## [Extracted text]
--

According to Bill Moyers, key assistant to President Lyndon B. Johnson, on the day LBJ signed the Civil Rights Act of 1964 into law LBJ, a southerner, said, “I think we have just delivered the south to the Republican Party for the rest of my life and yours.”

LBJ, a southerner, knew that after four centuries of slavery, rebellion, Civil War and Jim Crow, race trumped – as it still does — all else in the south, where Republicans seized their opportunity with a race-based “Southern Strategy”.

It worked.

The Southern Strategy propelled Republicans to control the House the same way Jim Crow gave Democrats a near total House lock from 1932 to 1994.

The hard evidence for this is in the opposing House majorities elected in 1962 and 2016.

Elected in 1962, the 88th Congress relied on a truly bipartisan majority to pass the Civil Rights Act over near unanimous opposition from southern House (and Senate) members.

That House had 258 Democrats and 177 Republicans. Republicans had a slim 165 to 162-seat edge outside the 11 deep-south states. But in the 11 states that formed the traitorous Confederate States of America, Democrats won 96 seats to just 12 Republicans.

Then how did the Civil Rights Act pass? It passed because 136 Republicans joined 154 Democrats to vote for it.

--

## [Provided data]
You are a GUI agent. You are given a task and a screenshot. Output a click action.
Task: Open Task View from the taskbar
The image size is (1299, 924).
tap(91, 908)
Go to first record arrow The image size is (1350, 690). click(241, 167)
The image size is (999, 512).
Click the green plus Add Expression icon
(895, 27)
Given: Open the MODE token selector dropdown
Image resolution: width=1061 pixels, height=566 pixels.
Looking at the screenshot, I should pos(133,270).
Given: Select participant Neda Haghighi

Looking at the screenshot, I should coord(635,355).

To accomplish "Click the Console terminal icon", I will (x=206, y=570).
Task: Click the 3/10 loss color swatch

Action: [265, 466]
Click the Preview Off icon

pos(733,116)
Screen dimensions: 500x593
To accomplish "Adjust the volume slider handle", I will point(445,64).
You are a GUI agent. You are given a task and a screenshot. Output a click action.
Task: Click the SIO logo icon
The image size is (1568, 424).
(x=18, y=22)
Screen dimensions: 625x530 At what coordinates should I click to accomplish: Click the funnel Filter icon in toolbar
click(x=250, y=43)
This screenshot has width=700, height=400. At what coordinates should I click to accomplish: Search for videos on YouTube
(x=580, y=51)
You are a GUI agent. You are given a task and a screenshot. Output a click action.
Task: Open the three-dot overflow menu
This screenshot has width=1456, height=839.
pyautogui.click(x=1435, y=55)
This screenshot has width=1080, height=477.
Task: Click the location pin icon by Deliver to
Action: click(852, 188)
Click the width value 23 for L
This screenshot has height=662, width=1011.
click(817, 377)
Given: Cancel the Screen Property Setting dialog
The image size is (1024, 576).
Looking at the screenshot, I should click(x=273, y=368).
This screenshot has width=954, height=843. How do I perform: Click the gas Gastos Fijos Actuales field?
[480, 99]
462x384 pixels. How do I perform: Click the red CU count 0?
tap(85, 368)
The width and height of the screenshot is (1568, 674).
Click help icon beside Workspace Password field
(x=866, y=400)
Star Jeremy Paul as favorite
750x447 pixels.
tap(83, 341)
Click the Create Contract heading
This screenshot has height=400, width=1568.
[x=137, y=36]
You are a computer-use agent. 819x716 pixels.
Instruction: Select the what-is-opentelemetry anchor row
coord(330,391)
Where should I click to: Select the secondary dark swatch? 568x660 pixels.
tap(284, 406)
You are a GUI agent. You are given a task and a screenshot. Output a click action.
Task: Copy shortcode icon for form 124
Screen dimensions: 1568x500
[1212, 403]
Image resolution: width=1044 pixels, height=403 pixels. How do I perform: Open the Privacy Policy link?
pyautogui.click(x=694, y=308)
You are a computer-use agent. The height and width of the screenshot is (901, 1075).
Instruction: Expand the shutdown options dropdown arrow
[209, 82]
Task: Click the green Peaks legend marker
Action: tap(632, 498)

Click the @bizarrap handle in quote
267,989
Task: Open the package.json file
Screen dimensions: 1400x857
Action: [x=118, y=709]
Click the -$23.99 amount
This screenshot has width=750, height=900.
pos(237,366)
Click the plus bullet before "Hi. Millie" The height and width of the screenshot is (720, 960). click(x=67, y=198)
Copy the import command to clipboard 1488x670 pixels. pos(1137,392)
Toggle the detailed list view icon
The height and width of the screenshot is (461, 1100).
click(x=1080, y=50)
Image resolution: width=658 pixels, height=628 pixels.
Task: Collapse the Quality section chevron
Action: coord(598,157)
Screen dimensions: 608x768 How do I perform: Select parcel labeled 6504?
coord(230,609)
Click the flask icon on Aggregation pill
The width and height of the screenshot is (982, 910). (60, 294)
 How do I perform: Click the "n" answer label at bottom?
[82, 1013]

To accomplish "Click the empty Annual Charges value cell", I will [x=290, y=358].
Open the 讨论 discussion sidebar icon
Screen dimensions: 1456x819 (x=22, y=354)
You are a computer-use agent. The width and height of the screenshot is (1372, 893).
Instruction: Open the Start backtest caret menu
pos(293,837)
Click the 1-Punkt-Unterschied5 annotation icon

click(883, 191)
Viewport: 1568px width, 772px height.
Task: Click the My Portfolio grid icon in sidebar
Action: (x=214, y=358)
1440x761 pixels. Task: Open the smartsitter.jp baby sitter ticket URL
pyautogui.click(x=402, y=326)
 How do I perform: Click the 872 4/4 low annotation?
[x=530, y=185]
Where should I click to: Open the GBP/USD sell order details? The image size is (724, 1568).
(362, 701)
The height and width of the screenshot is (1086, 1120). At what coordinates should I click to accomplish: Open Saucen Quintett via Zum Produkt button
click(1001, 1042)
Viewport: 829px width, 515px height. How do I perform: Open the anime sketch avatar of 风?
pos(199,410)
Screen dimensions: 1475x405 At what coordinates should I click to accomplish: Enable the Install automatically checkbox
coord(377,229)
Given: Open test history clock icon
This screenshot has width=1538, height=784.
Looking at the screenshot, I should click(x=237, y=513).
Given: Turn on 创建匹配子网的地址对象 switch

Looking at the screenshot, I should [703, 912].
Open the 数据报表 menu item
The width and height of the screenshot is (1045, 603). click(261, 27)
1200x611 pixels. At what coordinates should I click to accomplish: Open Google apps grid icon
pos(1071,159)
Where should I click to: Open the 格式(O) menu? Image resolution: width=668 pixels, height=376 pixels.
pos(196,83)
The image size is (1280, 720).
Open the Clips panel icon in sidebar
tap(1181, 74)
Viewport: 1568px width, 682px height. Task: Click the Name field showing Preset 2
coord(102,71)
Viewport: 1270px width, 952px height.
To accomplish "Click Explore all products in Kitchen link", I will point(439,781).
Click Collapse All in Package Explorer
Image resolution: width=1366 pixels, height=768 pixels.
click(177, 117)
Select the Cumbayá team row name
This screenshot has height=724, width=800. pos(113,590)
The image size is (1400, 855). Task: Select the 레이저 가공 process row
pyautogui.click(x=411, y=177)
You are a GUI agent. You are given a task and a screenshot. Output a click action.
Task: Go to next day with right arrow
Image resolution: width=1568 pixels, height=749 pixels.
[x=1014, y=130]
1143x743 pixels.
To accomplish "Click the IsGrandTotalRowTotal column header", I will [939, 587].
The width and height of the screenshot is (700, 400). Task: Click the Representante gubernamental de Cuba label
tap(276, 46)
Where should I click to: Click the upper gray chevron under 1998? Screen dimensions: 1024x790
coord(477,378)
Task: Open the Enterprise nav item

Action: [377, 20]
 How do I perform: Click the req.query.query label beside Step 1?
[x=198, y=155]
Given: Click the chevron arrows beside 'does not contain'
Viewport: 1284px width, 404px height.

--

## [Exercise requirements]
Write the next part of the piece on the Southern Strategy and the Civil Rights Act vote, starting right after its final sentence.

## [Result of this exercise]
Yes Virginia, once upon a time we had bipartisan government.

But in the 11 southern delegations the vote was 8 Democrats yes — against 87 Democrats and 10 Republicans opposed.

Now, fast forward to 2016. The House elected Nov. 8 has 241 Republicans and 194 Democrats, virtually a mirror reversal of the Civil Rights Congress.

On Nov. 8 in the 11 deep-south states the GOP won 99 seats to 39 for Democrats (since 1962, population shifts have increased total house seats in the 11 states from 112 to 138).

The makeup of the 11 confederate state delegations as elected Nov. 8 is Alabama, 6R, 1D; Arkansas, 4R, 0D; Florida, 16R, 11D; Georgia, 10R, 4D; Louisiana, 5R, 1D; Mississippi, 3R, 1D; North Carolina, 10R, 3D; South Carolina, 6R, 1D; Tennessee, 7R, 2D; Texas, 25R, 11D, and Virginia, 7R, 4D.

This is the resulting House math:

Total seats: 435.

Needed to control: 218.

With a head start of 99 southern seats, Republican math is 218 minus 99 = 119 seats needed from the remaining 297 in the other 39 states — 34%.

For Democrats, with 39 seats in the south, the initial calculation is 218 minus 39 = 179 seats needed from the remaining 297 seats — 61%.

But it gets worse if you factor in dozens of decisively Republican districts in red states like Utah, Arizona, Oklahoma, Kentucky, Kansas, Indiana, and West Virginia; then add GOP districts from big chunks of blue states like central Pennsylvania and upstate New York. Do that and the Democrats’ challenge is to win 80 percent of the 297 seats outside the south.

Impossible right? Right. Until now.

Now it’s possible and possible starts April 18 in the Ga. 6th.

Why? Well, Price won by 23% Nov. 8, but Donald Trump won the Ga. 6th by just 1.5%.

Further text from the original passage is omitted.